## Begin

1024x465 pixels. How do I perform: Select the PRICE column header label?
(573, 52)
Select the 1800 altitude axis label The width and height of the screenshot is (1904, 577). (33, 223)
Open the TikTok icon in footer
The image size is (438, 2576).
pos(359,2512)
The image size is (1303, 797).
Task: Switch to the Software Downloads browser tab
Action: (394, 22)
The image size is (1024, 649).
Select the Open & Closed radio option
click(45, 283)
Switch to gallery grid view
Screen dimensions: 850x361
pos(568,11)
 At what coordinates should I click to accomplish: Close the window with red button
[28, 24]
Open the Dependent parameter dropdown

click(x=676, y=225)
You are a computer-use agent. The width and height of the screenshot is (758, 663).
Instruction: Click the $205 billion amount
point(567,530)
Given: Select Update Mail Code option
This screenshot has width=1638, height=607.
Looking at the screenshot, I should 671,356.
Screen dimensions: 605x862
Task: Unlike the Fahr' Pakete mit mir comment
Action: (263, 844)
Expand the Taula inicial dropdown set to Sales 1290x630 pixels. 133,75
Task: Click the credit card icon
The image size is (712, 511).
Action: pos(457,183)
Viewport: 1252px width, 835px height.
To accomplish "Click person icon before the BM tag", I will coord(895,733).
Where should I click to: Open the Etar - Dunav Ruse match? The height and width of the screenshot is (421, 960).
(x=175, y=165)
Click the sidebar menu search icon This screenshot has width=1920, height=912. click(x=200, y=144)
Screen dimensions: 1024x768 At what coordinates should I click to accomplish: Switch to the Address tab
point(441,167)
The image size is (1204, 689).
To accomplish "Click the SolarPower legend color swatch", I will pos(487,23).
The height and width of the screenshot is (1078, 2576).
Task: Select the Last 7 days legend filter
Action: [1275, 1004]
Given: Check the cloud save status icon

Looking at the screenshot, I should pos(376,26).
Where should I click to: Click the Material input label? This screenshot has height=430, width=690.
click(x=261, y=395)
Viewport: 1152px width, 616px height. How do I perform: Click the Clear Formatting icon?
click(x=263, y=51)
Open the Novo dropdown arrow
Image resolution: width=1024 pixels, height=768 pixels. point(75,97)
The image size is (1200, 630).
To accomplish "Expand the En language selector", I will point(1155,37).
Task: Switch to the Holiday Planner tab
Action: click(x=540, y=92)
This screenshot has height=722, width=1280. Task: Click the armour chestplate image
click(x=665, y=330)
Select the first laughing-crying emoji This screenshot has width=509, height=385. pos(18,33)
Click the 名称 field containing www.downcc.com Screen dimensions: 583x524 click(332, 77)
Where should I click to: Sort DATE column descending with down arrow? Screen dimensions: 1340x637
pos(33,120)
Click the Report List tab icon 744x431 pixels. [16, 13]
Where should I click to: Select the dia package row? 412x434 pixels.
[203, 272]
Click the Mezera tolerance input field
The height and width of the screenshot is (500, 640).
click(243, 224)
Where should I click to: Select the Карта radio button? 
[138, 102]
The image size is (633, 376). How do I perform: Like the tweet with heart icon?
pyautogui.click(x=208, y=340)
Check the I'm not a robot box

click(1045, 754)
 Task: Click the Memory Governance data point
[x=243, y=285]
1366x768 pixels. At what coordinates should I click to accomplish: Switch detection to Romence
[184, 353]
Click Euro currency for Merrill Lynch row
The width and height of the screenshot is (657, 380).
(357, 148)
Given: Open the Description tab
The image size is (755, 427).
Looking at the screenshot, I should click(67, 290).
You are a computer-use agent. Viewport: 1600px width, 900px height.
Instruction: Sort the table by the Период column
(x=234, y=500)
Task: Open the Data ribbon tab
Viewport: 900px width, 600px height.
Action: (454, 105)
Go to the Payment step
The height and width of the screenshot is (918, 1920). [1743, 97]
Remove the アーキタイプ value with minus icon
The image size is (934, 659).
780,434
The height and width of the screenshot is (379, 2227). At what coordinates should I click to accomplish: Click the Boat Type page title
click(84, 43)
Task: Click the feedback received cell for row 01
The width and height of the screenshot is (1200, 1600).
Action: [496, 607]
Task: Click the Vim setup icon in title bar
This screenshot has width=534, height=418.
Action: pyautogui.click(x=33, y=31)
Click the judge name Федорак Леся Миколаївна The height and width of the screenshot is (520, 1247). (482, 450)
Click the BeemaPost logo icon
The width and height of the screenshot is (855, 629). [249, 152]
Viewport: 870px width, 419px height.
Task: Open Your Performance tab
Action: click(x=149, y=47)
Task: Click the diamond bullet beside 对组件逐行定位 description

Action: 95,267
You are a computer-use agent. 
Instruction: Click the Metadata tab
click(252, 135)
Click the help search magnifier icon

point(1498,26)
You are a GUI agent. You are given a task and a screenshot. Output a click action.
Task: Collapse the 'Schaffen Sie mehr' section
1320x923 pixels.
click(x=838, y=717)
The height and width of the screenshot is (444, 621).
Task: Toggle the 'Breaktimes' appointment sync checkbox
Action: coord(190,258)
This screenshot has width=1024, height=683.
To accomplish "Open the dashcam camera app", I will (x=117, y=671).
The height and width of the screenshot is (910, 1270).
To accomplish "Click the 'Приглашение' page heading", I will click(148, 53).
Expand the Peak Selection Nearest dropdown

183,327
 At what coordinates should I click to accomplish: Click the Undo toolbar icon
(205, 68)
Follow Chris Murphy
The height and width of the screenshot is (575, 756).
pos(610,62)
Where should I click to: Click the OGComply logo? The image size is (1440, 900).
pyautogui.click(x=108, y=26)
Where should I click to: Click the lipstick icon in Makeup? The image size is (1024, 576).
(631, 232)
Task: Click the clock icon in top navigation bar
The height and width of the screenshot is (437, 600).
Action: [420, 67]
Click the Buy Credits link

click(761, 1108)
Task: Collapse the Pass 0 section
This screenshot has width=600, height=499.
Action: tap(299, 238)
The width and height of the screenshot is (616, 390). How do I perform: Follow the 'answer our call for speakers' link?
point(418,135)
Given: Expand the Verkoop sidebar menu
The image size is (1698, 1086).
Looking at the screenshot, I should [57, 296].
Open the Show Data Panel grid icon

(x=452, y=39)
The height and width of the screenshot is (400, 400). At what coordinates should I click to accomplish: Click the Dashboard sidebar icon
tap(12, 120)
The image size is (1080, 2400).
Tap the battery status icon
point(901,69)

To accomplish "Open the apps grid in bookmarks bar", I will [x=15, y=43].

## End

TASK PROMPT |
Please lay out all the entries above as a numbered list, leaving out blank lines.

WRITTEN ANSWER |
1. 1024x465 pixels. How do I perform: Select the PRICE column header label?
2. (573, 52)
3. Select the 1800 altitude axis label The width and height of the screenshot is (1904, 577). (33, 223)
4. Open the TikTok icon in footer
5. The image size is (438, 2576).
6. pos(359,2512)
7. The image size is (1303, 797).
8. Task: Switch to the Software Downloads browser tab
9. Action: (394, 22)
10. The image size is (1024, 649).
11. Select the Open & Closed radio option
12. click(45, 283)
13. Switch to gallery grid view
14. Screen dimensions: 850x361
15. pos(568,11)
16.  At what coordinates should I click to accomplish: Close the window with red button
17. [28, 24]
18. Open the Dependent parameter dropdown
19. click(x=676, y=225)
20. You are a computer-use agent. The width and height of the screenshot is (758, 663).
21. Instruction: Click the $205 billion amount
22. point(567,530)
23. Given: Select Update Mail Code option
24. This screenshot has width=1638, height=607.
25. Looking at the screenshot, I should 671,356.
26. Screen dimensions: 605x862
27. Task: Unlike the Fahr' Pakete mit mir comment
28. Action: (263, 844)
29. Expand the Taula inicial dropdown set to Sales 1290x630 pixels. 133,75
30. Task: Click the credit card icon
31. The image size is (712, 511).
32. Action: pos(457,183)
33. Viewport: 1252px width, 835px height.
34. To accomplish "Click person icon before the BM tag", I will coord(895,733).
35. Where should I click to: Open the Etar - Dunav Ruse match? The height and width of the screenshot is (421, 960).
36. (x=175, y=165)
37. Click the sidebar menu search icon This screenshot has width=1920, height=912. click(x=200, y=144)
38. Screen dimensions: 1024x768 At what coordinates should I click to accomplish: Switch to the Address tab
39. point(441,167)
40. The image size is (1204, 689).
41. To accomplish "Click the SolarPower legend color swatch", I will pos(487,23).
42. The height and width of the screenshot is (1078, 2576).
43. Task: Select the Last 7 days legend filter
44. Action: [1275, 1004]
45. Given: Check the cloud save status icon
46. Looking at the screenshot, I should pos(376,26).
47. Where should I click to: Click the Material input label? This screenshot has height=430, width=690.
48. click(x=261, y=395)
49. Viewport: 1152px width, 616px height. How do I perform: Click the Clear Formatting icon?
50. click(x=263, y=51)
51. Open the Novo dropdown arrow
52. Image resolution: width=1024 pixels, height=768 pixels. point(75,97)
53. The image size is (1200, 630).
54. To accomplish "Expand the En language selector", I will point(1155,37).
55. Task: Switch to the Holiday Planner tab
56. Action: click(x=540, y=92)
57. This screenshot has height=722, width=1280. Task: Click the armour chestplate image
58. click(x=665, y=330)
59. Select the first laughing-crying emoji This screenshot has width=509, height=385. pos(18,33)
60. Click the 名称 field containing www.downcc.com Screen dimensions: 583x524 click(332, 77)
61. Where should I click to: Sort DATE column descending with down arrow? Screen dimensions: 1340x637
62. pos(33,120)
63. Click the Report List tab icon 744x431 pixels. [16, 13]
64. Where should I click to: Select the dia package row? 412x434 pixels.
65. [203, 272]
66. Click the Mezera tolerance input field
67. The height and width of the screenshot is (500, 640).
68. click(243, 224)
69. Where should I click to: Select the Карта radio button? 
70. [138, 102]
71. The image size is (633, 376). How do I perform: Like the tweet with heart icon?
72. pyautogui.click(x=208, y=340)
73. Check the I'm not a robot box
74. click(1045, 754)
75.  Task: Click the Memory Governance data point
76. [x=243, y=285]
77. 1366x768 pixels. At what coordinates should I click to accomplish: Switch detection to Romence
78. [184, 353]
79. Click Euro currency for Merrill Lynch row
80. The width and height of the screenshot is (657, 380).
81. (357, 148)
82. Given: Open the Description tab
83. The image size is (755, 427).
84. Looking at the screenshot, I should click(67, 290).
85. You are a computer-use agent. Viewport: 1600px width, 900px height.
86. Instruction: Sort the table by the Период column
87. (x=234, y=500)
88. Task: Open the Data ribbon tab
89. Viewport: 900px width, 600px height.
90. Action: (454, 105)
91. Go to the Payment step
92. The height and width of the screenshot is (918, 1920). [1743, 97]
93. Remove the アーキタイプ value with minus icon
94. The image size is (934, 659).
95. 780,434
96. The height and width of the screenshot is (379, 2227). At what coordinates should I click to accomplish: Click the Boat Type page title
97. click(84, 43)
98. Task: Click the feedback received cell for row 01
99. The width and height of the screenshot is (1200, 1600).
100. Action: [496, 607]
101. Task: Click the Vim setup icon in title bar
102. This screenshot has width=534, height=418.
103. Action: pyautogui.click(x=33, y=31)
104. Click the judge name Федорак Леся Миколаївна The height and width of the screenshot is (520, 1247). (482, 450)
105. Click the BeemaPost logo icon
106. The width and height of the screenshot is (855, 629). [249, 152]
107. Viewport: 870px width, 419px height.
108. Task: Open Your Performance tab
109. Action: click(x=149, y=47)
110. Task: Click the diamond bullet beside 对组件逐行定位 description
111. Action: 95,267
112. You are a computer-use agent. 
113. Instruction: Click the Metadata tab
114. click(252, 135)
115. Click the help search magnifier icon
116. point(1498,26)
117. You are a GUI agent. You are given a task and a screenshot. Output a click action.
118. Task: Collapse the 'Schaffen Sie mehr' section
119. 1320x923 pixels.
120. click(x=838, y=717)
121. The height and width of the screenshot is (444, 621).
122. Task: Toggle the 'Breaktimes' appointment sync checkbox
123. Action: coord(190,258)
124. This screenshot has width=1024, height=683.
125. To accomplish "Open the dashcam camera app", I will (x=117, y=671).
126. The height and width of the screenshot is (910, 1270).
127. To accomplish "Click the 'Приглашение' page heading", I will click(148, 53).
128. Expand the Peak Selection Nearest dropdown
129. 183,327
130.  At what coordinates should I click to accomplish: Click the Undo toolbar icon
131. (205, 68)
132. Follow Chris Murphy
133. The height and width of the screenshot is (575, 756).
134. pos(610,62)
135. Where should I click to: Click the OGComply logo? The image size is (1440, 900).
136. pyautogui.click(x=108, y=26)
137. Where should I click to: Click the lipstick icon in Makeup? The image size is (1024, 576).
138. (631, 232)
139. Task: Click the clock icon in top navigation bar
140. The height and width of the screenshot is (437, 600).
141. Action: [420, 67]
142. Click the Buy Credits link
143. click(761, 1108)
144. Task: Collapse the Pass 0 section
145. This screenshot has width=600, height=499.
146. Action: tap(299, 238)
147. The width and height of the screenshot is (616, 390). How do I perform: Follow the 'answer our call for speakers' link?
148. point(418,135)
149. Given: Expand the Verkoop sidebar menu
150. The image size is (1698, 1086).
151. Looking at the screenshot, I should [57, 296].
152. Open the Show Data Panel grid icon
153. (x=452, y=39)
154. The height and width of the screenshot is (400, 400). At what coordinates should I click to accomplish: Click the Dashboard sidebar icon
155. tap(12, 120)
156. The image size is (1080, 2400).
157. Tap the battery status icon
158. point(901,69)
159. To accomplish "Open the apps grid in bookmarks bar", I will [x=15, y=43].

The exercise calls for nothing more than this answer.